The MPAA offers an undoubting “yes”, forming the basis for its endless take down requests and attacks. Some scholars agree with the MPAA’s sentiments, while others do not. Digging a little deeper, however, researchers at the Munich School of Management and Copenhagen Business School argue these contradictory results are due to treating movies as a homogeneous unit and find interesting results when dividing movies based on their larger or smaller budgets.
The study takes on one of the most notorious and aggressive acts of copyright protection as its independent variable—the shut-down of the filesharing website Megaupload. Logic follows that if file sharing sites do indeed siphon money from movie ticket sales then the sudden loss of one of the largest sites should, as the paper argues, result in an increase of those sales. What was found, however, was that for the large majority of movies revenue did not increase. Furthermore, mid and small budget movies were actually at risk of seeing their revenue decrease after the shut-down. It was only big budget blockbusters that were able to see an increase of revenue.
The conclusion offered by the study of why this is lies in the marketing of movies by advertisements versus word-of-mouth. Because small budgets cannot afford much advertisements the awareness of their movies by file sharers offers a foundation of cultural popularity, which brings in more paying viewers (as Caitlin Dewey reveals, this is the argument that the creators of the TV series Game of Thrones have made). Because big budget films can afford mass advertisements, their popularity remained unchanged or higher relative to smaller budget films after the shut-down of Megaupload.
Taking this a step further, we can find additional reason for the effect on large and small budget movies in that movie tickets are considered to have an inelastic price. Having an inelastic price means that changes in price result in a relatively small change in amount sold. For movie theaters this means that changing the ticket price does not have a large effect on how many people attend the screening. Your average movie goer who goes to the theater once or twice a month is unlikely to change his habits drastically if his monthly movie budget goes up or down a few dollars. Thus, the concern for many movie goers is which movie to see—a decision highly based on awareness and cultural popularity by word-of-mouth and advertisements. Those who do desire high movie consumption are likely more affected by the price (unless they are rich). However, they are in a minority and do not affect the price.
Thus, the aggressive film downloaders with high movie consumption are unlikely to increase purchases even without file sharing as the price is fixed—the price is too high to consume at their desired / pirating level. As a result, these film pirates help create the popular and cultural foundation for the movie consumption level at the fixed price, while the possible increased consumption by eliminating piracy (individuals who would watch more but do not due to price) is low as the fixed cost would simply lead these individuals to other activities and hobbies.
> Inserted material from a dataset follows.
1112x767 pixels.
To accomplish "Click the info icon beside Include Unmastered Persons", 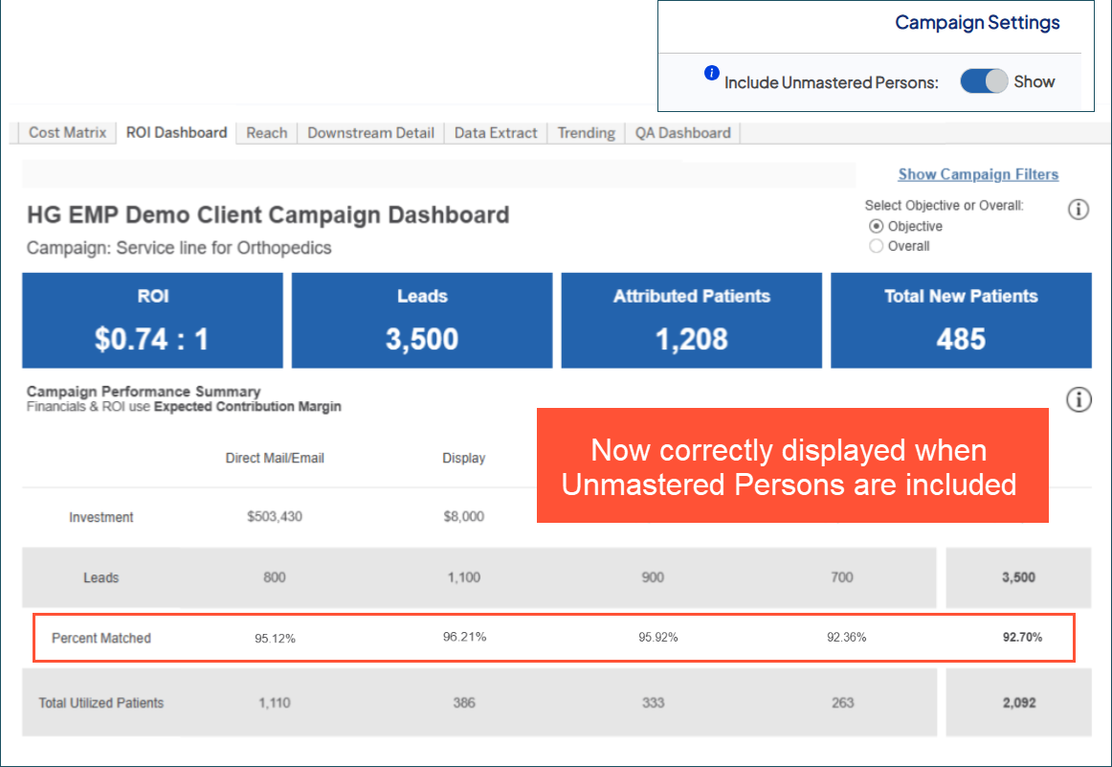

This falls under a persuasive view of advertisement that says ads are not only important for popularity and making the price more inelastic, “but also presents a barrier to entry that is especially important when economies of scale come into play” (emphasis added)1. The larger the barrier to entry the more difficult competition, a cornerstone of capitalism, has. Many economists argue that cartels (businesses working together – i.e. the MPAA) cannot last long as inherent competition of capitalism will lead to their separation. The six businesses of the MPAA have been able to take up to 85% or more of global and domestic box office sales. The oligopoly (monopoly of several or more) status of the MPAA is partly reinforced by the quasi-monopoly quality of having the only “must-see” movies, which is further supporting by being the only producers able to afford mass ad campaigns. The closure of Megaupload affords more oversight on cultural popularity to those who hold the budget and the ads, and forfeits the social element of sampling and developing our own cultural interests in a more organic manner.